Undoubtedly insurers are motivated to voluntarily report newly detected risks to the FDA. Insurers, like other participants in the health care system, embrace the ethos of “doing no harm.” Further, in accelerating FDA investigation and intervention, insurers’ reporting will reduce accident risk and hence their outlays for medical and other expenses, and relatedly their costs to analyze risk data and adjust coverage and purchase decisions accordingly. Expedited FDA intervention has the further beneficial effect of preventing insurers from perversely competing for market share by delaying or otherwise manipulating coverage and price responses to newly discovered risks.
Competition gives rise to concern that insurers may lack optimal reporting incentives. Despite benefiting from accelerated FDA intervention, insurers may hesitate to report newly discovered risks in some cases. Doubtless, insurers will not think twice about reporting accidents that directly implicate readily determinable defects or risky features of a widely sold or frequently used product. In such cases, no competitive advantage is likely to accrue from delayed reporting, as other insurers probably would be experiencing similar accidents and making corresponding adjustments in coverage and purchase decisions. A different case arises when accidents are sporadic or the insurer incurs substantial expense in generating proprietary information to discover the risk, determine its nature, estimate product-wide accident incidence and costs, and based on that analysis, make risk-rated coverage and purchase decisions. The prospect of competitors free riding on this investment may dull the insurer’s incentive to immediately notify the FDA.

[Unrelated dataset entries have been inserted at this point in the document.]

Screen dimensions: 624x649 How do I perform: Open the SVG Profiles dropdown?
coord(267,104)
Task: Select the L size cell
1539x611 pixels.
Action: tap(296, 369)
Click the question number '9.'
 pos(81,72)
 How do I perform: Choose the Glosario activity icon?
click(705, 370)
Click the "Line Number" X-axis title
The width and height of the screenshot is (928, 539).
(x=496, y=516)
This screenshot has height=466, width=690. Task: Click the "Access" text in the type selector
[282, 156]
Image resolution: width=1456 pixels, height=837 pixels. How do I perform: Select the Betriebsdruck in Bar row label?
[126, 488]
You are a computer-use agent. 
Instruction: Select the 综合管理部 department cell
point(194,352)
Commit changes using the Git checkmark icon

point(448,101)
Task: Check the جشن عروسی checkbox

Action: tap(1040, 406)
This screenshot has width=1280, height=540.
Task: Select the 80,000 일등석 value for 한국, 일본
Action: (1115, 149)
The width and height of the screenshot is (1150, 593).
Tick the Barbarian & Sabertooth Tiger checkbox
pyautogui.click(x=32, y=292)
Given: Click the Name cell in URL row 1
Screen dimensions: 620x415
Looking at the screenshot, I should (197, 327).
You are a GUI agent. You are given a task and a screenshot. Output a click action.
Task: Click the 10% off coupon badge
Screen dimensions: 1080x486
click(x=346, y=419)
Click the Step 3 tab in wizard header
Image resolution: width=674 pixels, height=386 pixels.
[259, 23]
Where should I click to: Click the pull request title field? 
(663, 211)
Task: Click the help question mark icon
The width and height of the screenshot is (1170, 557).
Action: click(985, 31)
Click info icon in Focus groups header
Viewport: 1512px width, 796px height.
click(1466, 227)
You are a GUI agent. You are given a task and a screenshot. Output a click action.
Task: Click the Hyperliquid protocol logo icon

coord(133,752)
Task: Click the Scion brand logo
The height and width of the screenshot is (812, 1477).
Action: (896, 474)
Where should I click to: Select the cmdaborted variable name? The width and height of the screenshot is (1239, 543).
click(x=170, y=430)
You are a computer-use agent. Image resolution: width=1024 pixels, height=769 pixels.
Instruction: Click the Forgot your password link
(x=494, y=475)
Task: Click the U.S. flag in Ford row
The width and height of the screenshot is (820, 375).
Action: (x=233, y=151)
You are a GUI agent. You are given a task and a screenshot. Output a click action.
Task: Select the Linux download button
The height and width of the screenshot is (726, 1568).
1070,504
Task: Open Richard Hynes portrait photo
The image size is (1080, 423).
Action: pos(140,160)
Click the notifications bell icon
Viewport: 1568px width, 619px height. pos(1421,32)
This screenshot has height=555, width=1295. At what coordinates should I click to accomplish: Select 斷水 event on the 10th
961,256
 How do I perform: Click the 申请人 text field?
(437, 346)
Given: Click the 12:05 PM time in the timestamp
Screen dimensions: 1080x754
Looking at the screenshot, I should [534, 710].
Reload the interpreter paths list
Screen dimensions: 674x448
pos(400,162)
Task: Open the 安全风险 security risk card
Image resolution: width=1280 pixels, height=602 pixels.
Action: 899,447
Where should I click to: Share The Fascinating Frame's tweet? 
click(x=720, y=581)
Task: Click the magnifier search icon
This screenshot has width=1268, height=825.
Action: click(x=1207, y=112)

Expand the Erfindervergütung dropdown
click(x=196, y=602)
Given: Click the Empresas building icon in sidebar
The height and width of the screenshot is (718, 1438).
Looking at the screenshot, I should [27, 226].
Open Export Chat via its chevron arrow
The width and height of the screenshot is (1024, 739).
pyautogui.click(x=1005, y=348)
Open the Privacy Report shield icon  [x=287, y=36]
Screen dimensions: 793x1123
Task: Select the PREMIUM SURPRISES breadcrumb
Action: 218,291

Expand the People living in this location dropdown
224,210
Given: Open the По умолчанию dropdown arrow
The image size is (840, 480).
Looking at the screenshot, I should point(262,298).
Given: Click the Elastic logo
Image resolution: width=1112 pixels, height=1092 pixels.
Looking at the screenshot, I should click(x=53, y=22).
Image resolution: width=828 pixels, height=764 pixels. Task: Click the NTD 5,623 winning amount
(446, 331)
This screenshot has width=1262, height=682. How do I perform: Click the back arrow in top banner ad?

Congress can address this problem simply by subjecting insurers at minimum to equivalent investigation and reporting requirements as those presently applied to manufacturers and end-users. That mandate casts a broad discovery net for any information the reporter may have or can reasonably obtain that suggests that use of, or exposure to, a medical device caused, contributed to, or had been a factor in causing or contributing to the injury of a patient (or health care employee, or another person). The source of the risk is also defined capaciously to include product malfunction, failure, manufacturing or labeling defects, or user error. The mandate applies to major product accidents involving death or other serious injuries – defined as posing a threat to patient life, danger of permanent impairment of body function or structure, or need for medical intervention to prevent such fatality or impairment.Footnote 11
Generally, in choosing between voluntary and mandatory reporting of adverse information, the system designer considers the relative social value of the former motivating discovery of more information for private use and the latter motivating discovery of less information for public use.Footnote 12 Regarding insurers, both factors point unambiguously in favor of mandatory insurer reporting.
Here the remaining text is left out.